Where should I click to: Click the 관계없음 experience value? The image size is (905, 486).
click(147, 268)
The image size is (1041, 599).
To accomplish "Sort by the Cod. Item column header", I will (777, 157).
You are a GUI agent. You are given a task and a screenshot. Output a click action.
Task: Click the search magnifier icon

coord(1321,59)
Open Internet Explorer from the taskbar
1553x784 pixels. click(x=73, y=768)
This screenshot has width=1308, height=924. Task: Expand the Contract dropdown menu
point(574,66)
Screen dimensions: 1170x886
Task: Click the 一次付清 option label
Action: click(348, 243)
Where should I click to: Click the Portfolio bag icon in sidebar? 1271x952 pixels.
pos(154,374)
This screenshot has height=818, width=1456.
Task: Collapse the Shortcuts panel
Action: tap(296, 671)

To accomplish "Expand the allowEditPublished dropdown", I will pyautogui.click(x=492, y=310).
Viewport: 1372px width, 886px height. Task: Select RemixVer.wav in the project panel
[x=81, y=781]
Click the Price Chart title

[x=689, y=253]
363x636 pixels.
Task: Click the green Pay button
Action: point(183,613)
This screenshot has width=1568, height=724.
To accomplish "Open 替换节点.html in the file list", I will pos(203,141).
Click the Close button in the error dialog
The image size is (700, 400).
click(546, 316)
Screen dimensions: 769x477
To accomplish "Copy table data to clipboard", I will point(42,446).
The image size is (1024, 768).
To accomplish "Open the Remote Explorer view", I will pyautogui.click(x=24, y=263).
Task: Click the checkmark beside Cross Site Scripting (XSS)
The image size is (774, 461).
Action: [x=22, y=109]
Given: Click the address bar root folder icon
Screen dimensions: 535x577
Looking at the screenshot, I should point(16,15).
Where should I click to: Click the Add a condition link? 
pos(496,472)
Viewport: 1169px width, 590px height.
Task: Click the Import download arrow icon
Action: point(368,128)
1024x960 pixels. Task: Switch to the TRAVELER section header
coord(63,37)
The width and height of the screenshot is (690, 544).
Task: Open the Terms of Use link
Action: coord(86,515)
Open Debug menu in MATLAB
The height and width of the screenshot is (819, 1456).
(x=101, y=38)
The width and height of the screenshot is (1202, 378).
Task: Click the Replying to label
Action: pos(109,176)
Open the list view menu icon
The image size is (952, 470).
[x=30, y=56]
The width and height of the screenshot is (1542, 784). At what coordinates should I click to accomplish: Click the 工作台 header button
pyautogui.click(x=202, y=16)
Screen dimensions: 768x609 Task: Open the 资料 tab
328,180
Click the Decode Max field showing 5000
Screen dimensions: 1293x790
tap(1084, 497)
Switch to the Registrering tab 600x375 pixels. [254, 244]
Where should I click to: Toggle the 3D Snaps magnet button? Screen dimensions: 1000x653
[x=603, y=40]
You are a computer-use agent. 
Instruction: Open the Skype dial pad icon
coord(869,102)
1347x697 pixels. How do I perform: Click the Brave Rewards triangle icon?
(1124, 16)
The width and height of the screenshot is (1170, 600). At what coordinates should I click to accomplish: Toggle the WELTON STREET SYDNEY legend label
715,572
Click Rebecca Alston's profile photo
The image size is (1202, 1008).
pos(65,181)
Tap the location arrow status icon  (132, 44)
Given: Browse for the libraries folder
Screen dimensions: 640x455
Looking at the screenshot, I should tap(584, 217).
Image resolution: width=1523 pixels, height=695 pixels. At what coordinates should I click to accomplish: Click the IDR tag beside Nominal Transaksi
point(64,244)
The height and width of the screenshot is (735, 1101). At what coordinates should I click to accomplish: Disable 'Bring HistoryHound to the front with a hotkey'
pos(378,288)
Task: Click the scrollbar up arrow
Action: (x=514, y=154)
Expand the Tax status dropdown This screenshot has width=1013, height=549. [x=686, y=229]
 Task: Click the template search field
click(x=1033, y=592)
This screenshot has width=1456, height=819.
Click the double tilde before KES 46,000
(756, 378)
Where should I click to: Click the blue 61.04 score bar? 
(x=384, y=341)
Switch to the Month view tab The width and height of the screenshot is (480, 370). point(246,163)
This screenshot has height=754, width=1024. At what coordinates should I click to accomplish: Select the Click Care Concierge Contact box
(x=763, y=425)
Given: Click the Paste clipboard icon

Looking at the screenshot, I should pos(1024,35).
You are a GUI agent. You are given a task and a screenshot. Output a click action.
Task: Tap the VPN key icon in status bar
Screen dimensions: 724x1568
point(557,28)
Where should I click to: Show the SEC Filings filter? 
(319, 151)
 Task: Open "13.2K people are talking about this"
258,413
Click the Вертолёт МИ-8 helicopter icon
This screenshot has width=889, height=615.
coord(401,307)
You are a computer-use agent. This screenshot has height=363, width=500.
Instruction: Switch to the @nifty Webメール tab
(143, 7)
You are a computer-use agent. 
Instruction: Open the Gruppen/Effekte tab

• Given problem:
Please change every "Where should I click to" in the rows above to "Where do I click to" and leave everything else as it is.

• Response below:
Where do I click to: Click the 관계없음 experience value? The image size is (905, 486).
click(147, 268)
The image size is (1041, 599).
To accomplish "Sort by the Cod. Item column header", I will (777, 157).
You are a GUI agent. You are given a task and a screenshot. Output a click action.
Task: Click the search magnifier icon

coord(1321,59)
Open Internet Explorer from the taskbar
1553x784 pixels. click(x=73, y=768)
This screenshot has width=1308, height=924. Task: Expand the Contract dropdown menu
point(574,66)
Screen dimensions: 1170x886
Task: Click the 一次付清 option label
Action: click(348, 243)
Where do I click to: Click the Portfolio bag icon in sidebar? 1271x952 pixels.
pos(154,374)
This screenshot has height=818, width=1456.
Task: Collapse the Shortcuts panel
Action: tap(296, 671)

To accomplish "Expand the allowEditPublished dropdown", I will pyautogui.click(x=492, y=310).
Viewport: 1372px width, 886px height. Task: Select RemixVer.wav in the project panel
[x=81, y=781]
Click the Price Chart title

[x=689, y=253]
363x636 pixels.
Task: Click the green Pay button
Action: point(183,613)
This screenshot has width=1568, height=724.
To accomplish "Open 替换节点.html in the file list", I will pos(203,141).
Click the Close button in the error dialog
The image size is (700, 400).
click(546, 316)
Screen dimensions: 769x477
To accomplish "Copy table data to clipboard", I will point(42,446).
The image size is (1024, 768).
To accomplish "Open the Remote Explorer view", I will pyautogui.click(x=24, y=263).
Task: Click the checkmark beside Cross Site Scripting (XSS)
The image size is (774, 461).
Action: [x=22, y=109]
Given: Click the address bar root folder icon
Screen dimensions: 535x577
Looking at the screenshot, I should point(16,15).
Where do I click to: Click the Add a condition link? 
pos(496,472)
Viewport: 1169px width, 590px height.
Task: Click the Import download arrow icon
Action: point(368,128)
1024x960 pixels. Task: Switch to the TRAVELER section header
coord(63,37)
The width and height of the screenshot is (690, 544).
Task: Open the Terms of Use link
Action: coord(86,515)
Open Debug menu in MATLAB
The height and width of the screenshot is (819, 1456).
(x=101, y=38)
The width and height of the screenshot is (1202, 378).
Task: Click the Replying to label
Action: pos(109,176)
Open the list view menu icon
The image size is (952, 470).
[x=30, y=56]
The width and height of the screenshot is (1542, 784). At what coordinates should I click to accomplish: Click the 工作台 header button
pyautogui.click(x=202, y=16)
Screen dimensions: 768x609 Task: Open the 资料 tab
328,180
Click the Decode Max field showing 5000
Screen dimensions: 1293x790
tap(1084, 497)
Switch to the Registrering tab 600x375 pixels. [254, 244]
Where do I click to: Toggle the 3D Snaps magnet button? Screen dimensions: 1000x653
[x=603, y=40]
You are a computer-use agent. 
Instruction: Open the Skype dial pad icon
coord(869,102)
1347x697 pixels. How do I perform: Click the Brave Rewards triangle icon?
(1124, 16)
The width and height of the screenshot is (1170, 600). At what coordinates should I click to accomplish: Toggle the WELTON STREET SYDNEY legend label
715,572
Click Rebecca Alston's profile photo
The image size is (1202, 1008).
pos(65,181)
Tap the location arrow status icon  (132, 44)
Given: Browse for the libraries folder
Screen dimensions: 640x455
Looking at the screenshot, I should tap(584, 217).
Image resolution: width=1523 pixels, height=695 pixels. At what coordinates should I click to accomplish: Click the IDR tag beside Nominal Transaksi
point(64,244)
The height and width of the screenshot is (735, 1101). At what coordinates should I click to accomplish: Disable 'Bring HistoryHound to the front with a hotkey'
pos(378,288)
Task: Click the scrollbar up arrow
Action: (x=514, y=154)
Expand the Tax status dropdown This screenshot has width=1013, height=549. [x=686, y=229]
 Task: Click the template search field
click(x=1033, y=592)
This screenshot has width=1456, height=819.
Click the double tilde before KES 46,000
(756, 378)
Where do I click to: Click the blue 61.04 score bar? 
(x=384, y=341)
Switch to the Month view tab The width and height of the screenshot is (480, 370). point(246,163)
This screenshot has height=754, width=1024. At what coordinates should I click to accomplish: Select the Click Care Concierge Contact box
(x=763, y=425)
Given: Click the Paste clipboard icon

Looking at the screenshot, I should pos(1024,35).
You are a GUI agent. You are given a task and a screenshot. Output a click action.
Task: Tap the VPN key icon in status bar
Screen dimensions: 724x1568
point(557,28)
Where do I click to: Show the SEC Filings filter? 
(319, 151)
 Task: Open "13.2K people are talking about this"
258,413
Click the Вертолёт МИ-8 helicopter icon
This screenshot has width=889, height=615.
coord(401,307)
You are a computer-use agent. This screenshot has height=363, width=500.
Instruction: Switch to the @nifty Webメール tab
(143, 7)
You are a computer-use agent. 
Instruction: Open the Gruppen/Effekte tab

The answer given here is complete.